At current prices for Utah coal, which is selling for about $42 per ton on spot markets, Bowie’s royalty reduction cuts revenue to the federal treasury by $19 million. Half of federal mineral revenues are shared with the state hosting the mineral extraction on public lands, and Utah distributes much of the money, in turn, to the counties involved.


In other words, Sufco’s royalty relief could translate into a $9.5 million hit to local governments in rural Utah. The company must document that difficult mining conditions continue to warrant the royalty break, by submitting a confidential accounting of the conditions and “operating margins” every six months for review by BLM mine inspectors.


The BLM can terminate Bowie’s rate reduction if adverse conditions are not verified in two consecutive inspections, according to the BLM’s decision notice.


At the same time, a smaller Utah coal producer is getting another kind of break. Records indicate Alton Coal Development remains delinquent on three years’ worth of property taxes owed to Kane County.


The owners of the Coal Hollow Mine outside Alton owe Kane County $590,232.76 in unpaid taxes, penalties and interest on land and mineral rights where they operate a strip mine, according to the county treasurer.
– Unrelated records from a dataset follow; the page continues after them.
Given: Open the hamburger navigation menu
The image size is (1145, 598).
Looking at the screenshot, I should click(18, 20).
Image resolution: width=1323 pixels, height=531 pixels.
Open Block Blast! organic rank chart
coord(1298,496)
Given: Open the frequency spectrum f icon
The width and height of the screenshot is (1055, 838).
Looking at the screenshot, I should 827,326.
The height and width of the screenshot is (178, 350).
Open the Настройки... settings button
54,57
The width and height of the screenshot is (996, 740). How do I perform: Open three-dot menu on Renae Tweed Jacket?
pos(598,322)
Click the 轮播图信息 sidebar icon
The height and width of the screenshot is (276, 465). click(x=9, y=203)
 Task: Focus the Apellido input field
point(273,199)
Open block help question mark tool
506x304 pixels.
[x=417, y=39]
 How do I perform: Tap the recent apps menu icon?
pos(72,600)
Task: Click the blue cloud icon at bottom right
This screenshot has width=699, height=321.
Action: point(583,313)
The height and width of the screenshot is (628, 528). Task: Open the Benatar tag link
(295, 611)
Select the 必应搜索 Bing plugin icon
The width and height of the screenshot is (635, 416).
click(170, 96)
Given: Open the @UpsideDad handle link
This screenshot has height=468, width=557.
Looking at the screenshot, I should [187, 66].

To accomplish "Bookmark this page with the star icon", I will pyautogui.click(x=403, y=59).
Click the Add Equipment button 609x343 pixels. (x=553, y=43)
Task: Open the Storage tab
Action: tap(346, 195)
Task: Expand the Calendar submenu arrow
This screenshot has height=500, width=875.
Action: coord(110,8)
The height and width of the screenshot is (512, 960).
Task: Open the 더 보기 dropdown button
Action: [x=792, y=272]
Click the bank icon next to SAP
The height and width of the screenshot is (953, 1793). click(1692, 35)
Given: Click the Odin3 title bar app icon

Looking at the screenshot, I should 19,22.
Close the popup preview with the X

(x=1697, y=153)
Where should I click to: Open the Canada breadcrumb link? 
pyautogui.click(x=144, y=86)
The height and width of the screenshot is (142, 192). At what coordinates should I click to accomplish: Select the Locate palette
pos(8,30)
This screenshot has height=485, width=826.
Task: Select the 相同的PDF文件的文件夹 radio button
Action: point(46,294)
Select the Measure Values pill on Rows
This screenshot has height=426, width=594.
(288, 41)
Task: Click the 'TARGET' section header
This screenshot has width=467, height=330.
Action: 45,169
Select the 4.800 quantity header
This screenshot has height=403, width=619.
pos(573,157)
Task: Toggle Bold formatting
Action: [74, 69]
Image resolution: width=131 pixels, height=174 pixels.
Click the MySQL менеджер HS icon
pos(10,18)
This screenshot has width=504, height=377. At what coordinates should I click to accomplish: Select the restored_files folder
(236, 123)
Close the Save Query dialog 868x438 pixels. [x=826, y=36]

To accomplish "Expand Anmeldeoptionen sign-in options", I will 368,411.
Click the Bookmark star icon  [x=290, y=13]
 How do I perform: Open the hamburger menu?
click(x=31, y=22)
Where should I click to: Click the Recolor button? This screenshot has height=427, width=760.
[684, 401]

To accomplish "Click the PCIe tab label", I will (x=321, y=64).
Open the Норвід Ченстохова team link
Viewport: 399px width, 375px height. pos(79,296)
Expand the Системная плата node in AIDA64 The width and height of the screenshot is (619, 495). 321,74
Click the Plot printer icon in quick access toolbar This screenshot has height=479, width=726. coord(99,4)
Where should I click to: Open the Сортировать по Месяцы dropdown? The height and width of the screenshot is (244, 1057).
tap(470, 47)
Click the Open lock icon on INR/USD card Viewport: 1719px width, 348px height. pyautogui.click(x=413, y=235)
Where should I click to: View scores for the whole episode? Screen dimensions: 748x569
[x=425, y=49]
Alton Coal Development is obligated to pay taxes on three 1-mile-square sections, assessed at $17 million, according to the Kane County assessor’s office. With an annual tax bill of around $176,000, the firm hasn’t paid its property tax in 2014, 2015 and 2017.


Meanwhile, Utah taxpayer dollars are being used to support Alton’s interests in several legal actions.


Public money funded a lawsuit that Kane County brought, at Alton Coal’s request, to end a short-lived moratorium on federal coal leases. The Utah Legislature has also set aside public money to fund the company’s proposed lawsuit against California’s cap-and-trade program that raises the cost of power generated by Utah coal.